In 1952 John Nash expounded an existence proof that on symmetrical boards, the first player has a winning strategy.

In 1964, mathematician Alfred Lehman showed that Hex cannot be represented as a binary matroid, so a determinate winning strategy like that for the Shannon switching game on a regular rectangular grid, was unavailable. The game was later shown to be PSPACE-complete.

In 2002, the first explicit winning strategy (a reduction-type strategy) on a 7x7 board was described.

In the 2000's, by using brute force search computer algorithms, Hex boards up to size 9x9 (as of 2016) have been completely solved.

Rules[edit]

A CG rendering of a game of Hex on a Go-style 19×19 board

Each player has an allocated color, conventionally Red and Blue or White and Black.[1] Players take turns placing a stone of their color on a single cell within the overall playing board. The goal for each player is to form a connected path of their own stones linking the opposing sides of the board marked by their colors, before their opponent connects his or her sides in a similar fashion. The first player to complete his or her connection wins the game. The four corner hexagons each belong to both adjacent sides.
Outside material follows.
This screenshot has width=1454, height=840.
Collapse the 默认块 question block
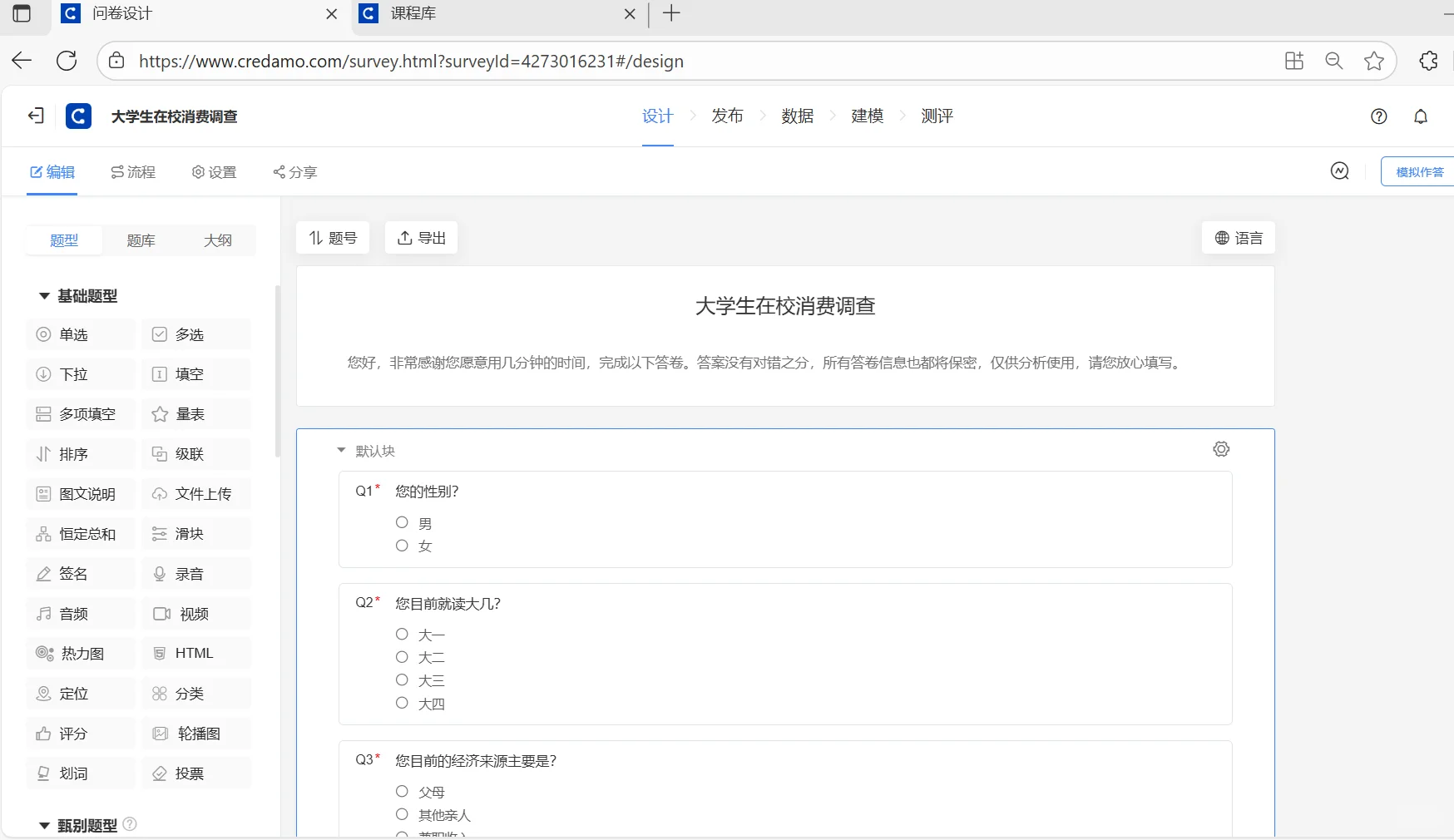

Since the first player to move in Hex has a distinct advantage, the pie rule is generally implemented for fairness. This rule allows the second player to choose whether to switch positions with the first player after the first player makes the first move.

Strategy[edit]

The objective is to establish a connected chain of stones between one's own sides of the board. The notion of connectivity may be extended to patterns of stones that are not edge-wise adjacent, but can be connected in turn no matter how the opponent plays. Such local patterns of stones are in turn connected in a more general network that has a property called 2-connectivity: there will be pairs of spaces such that should the opponent play one, the first player plays the other, such that the property can be maintained, until the closing of the final pair completes a chain of edge-wise adjacent stones between sides. Recognizably establishing the property (i.e. being able to enumerate the pairs) is equivalent to winning the game. As it is known that the first player has a winning strategy, the configuration of the empty board in fact has the 2-connected property with respect to the first player, though not in an enumerable form. As a corollary of the Hex Theorem, the establishment of the 2-connected property with respect to either player excludes it for the other.

The strategy then consists of three phases:

  • establishing 2-connected local patterns of stones
  • melding the local patterns into a 2-connected network
  • closing the pairs sequentially, or in response to the opponent

It is usually not necessary to complete the last phase, because both players will recognize at some point that 2-connectedness has been established, and the game is at an end.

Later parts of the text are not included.